Tesla will get discounts on electric energy and related benefits that will cause our power bills to increase by an estimated $1.84 per year. And it will be exempt from laws that unreasonably constrain is scope of business in Nevada, while those laws will still apply to its competitors. Overall, one account says Tesla’s deal is 15 times larger than any incentive package Nevada has given to any other company.
So, did Nevada give too much? We can’t really know whether Tesla would have come for lesser incentives, because other factors complicate the matter. For example, Tesla claims that Texas offered greater incentives. However, TRIC has key cost and logistics advantages that make it the prime place for the plant. First, it’s closest among all industrial sites to the only active lithium mine in the country. Second, it’s closest among the non-California sites to the plant at which the batteries will be used. So, we can’t know what level of enticements was the minimum Tesla would have taken from us.
Moreover, we can’t know whether we gave too much because we can’t know the likelihood of success of the venture, nor have a reliable estimate of its likely total economic benefits to Nevada — the second key issue. The batteries are proposed to be used in EVs to be built in Fremont California, but EVs are not yet a commercial product without government subsidies of various kinds, and they may never be. Consumers may prefer existing car technologies or some other ones being developed, and we have little way to know the likely success of Tesla’s EVs.
We do know that Tesla has never turned an annual profit, despite benefitting from much government subsidy and preference, which should give one pause.
While wild figures of total expected economic and jobs benefits have been touted, they should be almost entirely discounted. As an economist and an elected official who has had to sit in judgment of proposals involving such estimates, I know they typically involve apples-to-oranges comparisons at best and more likely shoddy and unsupportable claims and estimates. With no reliable assessment of the likely success of the venture and its probable benefits to Nevada, we can’t know whether we paid too much.
That said, I, like nearly all Nevadans, hope for the success of this project and great benefits to our state now that Nevada has committed to it.
But that still leaves the final issue: the fairness of the deal to existing Nevada businesses and to other businesses that might want to locate here. Even if we knew that the incentive package was the minimum deal needed to get Tesla’s plant here and we further knew that the project would be a success at the levels estimated by Tesla and that the deal passes constitutional muster (which has been questioned by some folks), Tesla got a deal that other businesses won’t get. It will pay little or no state or local taxes for at least a decade and continue to get great breaks for another decade after that.

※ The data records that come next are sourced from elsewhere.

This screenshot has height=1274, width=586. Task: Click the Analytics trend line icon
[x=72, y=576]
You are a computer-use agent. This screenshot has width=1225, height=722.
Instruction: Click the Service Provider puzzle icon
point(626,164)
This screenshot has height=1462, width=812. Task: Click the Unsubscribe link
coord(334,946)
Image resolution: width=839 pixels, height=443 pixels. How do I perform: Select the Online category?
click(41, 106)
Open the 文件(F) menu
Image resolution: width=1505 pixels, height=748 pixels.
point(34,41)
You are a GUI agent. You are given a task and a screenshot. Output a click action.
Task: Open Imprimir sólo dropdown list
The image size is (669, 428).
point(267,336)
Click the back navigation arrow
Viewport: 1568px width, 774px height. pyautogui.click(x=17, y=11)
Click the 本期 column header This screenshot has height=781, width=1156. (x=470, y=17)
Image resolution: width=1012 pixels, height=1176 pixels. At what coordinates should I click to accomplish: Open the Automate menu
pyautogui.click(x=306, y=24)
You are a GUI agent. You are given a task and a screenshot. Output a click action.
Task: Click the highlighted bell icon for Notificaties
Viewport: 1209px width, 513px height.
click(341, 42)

The benefits to Nevadans due to the project’s employment and purchasing of goods and services, plus other more speculative benefits may be substantial, but that’s also true of many existing Nevada businesses and new projects that won’t receive Tesla’s tax breaks and other benefits.
If the incentives were being offered to Tesla by a private firm that saw net expected benefit from the deal, the fact that some other companies did not get a comparable deal would be no legitimate concern of any other party. But the public sector has a fundamental obligation to deal with all taxpayers and other parties on a consistent and equitable basis. And that issue is not satisfied even if one concludes the project is a good economic deal overall for Nevadans and our economy.
Ron Knecht is an economist, law school graduate and Nevada higher education regent.